The dirt on dirty gold

When it comes to gold, visions of ‘luxury’, ‘beauty’ and ‘prosperity’ readily spring to mind. But not all that glitters is attractive and most of the gold on the market today is “dirty” gold.

The term has nothing to do with the cleanliness or purity of the metal itself but reflects the processes used to produce it.

The term dirty gold refers to any gold which is sourced or produced using poor environmental practices, substandard working conditions or illegal dealings. The use of highly poisonous chemicals such as cyanide and mercury, which have been used in gold mining for the past century, is characteristic of dirty gold production. It is estimated that more than 90% of the world’s gold is extracted using these chemicals.

Clean Earth Technologies Group CEO Kevin Fell said, “As governments, miners and communities become more concerned about the negative impacts of traditional gold mining, many are looking for safer alternatives.


The challenge to provide a cleaner extraction process, that is also commercially attractive, has driven Clean Mining to develop new technology that eliminates traditional cyanide and mercury processes to produce ‘clean’ gold.”

Environmental cost

Dirty gold mining practices take a huge toll on the environment and are concentrated in some of the most remote and pristine locations around the world.

Large scale mining operations that rely on cyanide leaching to extract gold from ore, build large holding tanks or tailings dams to collect and store waste chemicals.

Vast tracts of land are cleared for the dams and there is a real risk of dams failing or chemicals leaching into the surrounding environment, contaminating soil and water for generations. These disasters are not uncommon with 27 serious tailing dam failures reported between 2007 and 2018, resulting in the displacement of whole communities, numerous lives lost and considerable ecological damage.

Smaller mining operations don’t fare much better. The artisanal and small gold mining industry is the biggest source of mercury pollution in the world, responsible for almost 40% of all mercury emissions.

Mercury can stay in the environment for hundreds—even thousands—of years, negatively affecting wildlife populations, water sources and agricultural land.

Human cost

It only takes a grain-sized dose of cyanide, or 1.5 grams of mercury, to kill a person.

The use of toxic chemicals in dirty gold mining is a critical risk to the health of miners who work with these chemicals every day. Direct exposure through inhalation is extremely harmful to miners and can result in lung and respiratory system issues which can prove fatal. Other forms of mercury exposure have been linked to gastrointestinal issues, kidney damage and various neurological diseases.

Community cost

The health risks facing miners in dirty gold mining also hold true for surrounding communities as chemicals erode through the soil and contaminate water sources. Mercury gases, created in the burn-off process, indiscriminately settle on land or water and contaminate farmland and fisheries, increasing the likelihood of exposure for everyone living in these communities.

The future is clean gold

In contrast to dirty gold mining practices, Clean Mining’s innovative gold processing solution does not require toxic chemicals, ensuring a clean and more environmentally sustainable alternative.

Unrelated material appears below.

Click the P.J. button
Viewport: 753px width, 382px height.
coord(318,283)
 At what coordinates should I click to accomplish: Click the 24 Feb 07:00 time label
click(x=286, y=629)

The award-winning, non-toxic solution replaces cyanide with a less hazardous reagent which is non-flammable and water soluble. Used in conjunction with Clean Mining’s leaching and de-watering processes, this solution is commercially scalable and has the potential to eliminate tailing dams altogether.

For artisanal miners who traditionally use mercury, the same proprietary solution can be used to dissolve gold from ore without causing harm to miners or the environment.

Clean Mining is part of the Clean Earth Technologies Group.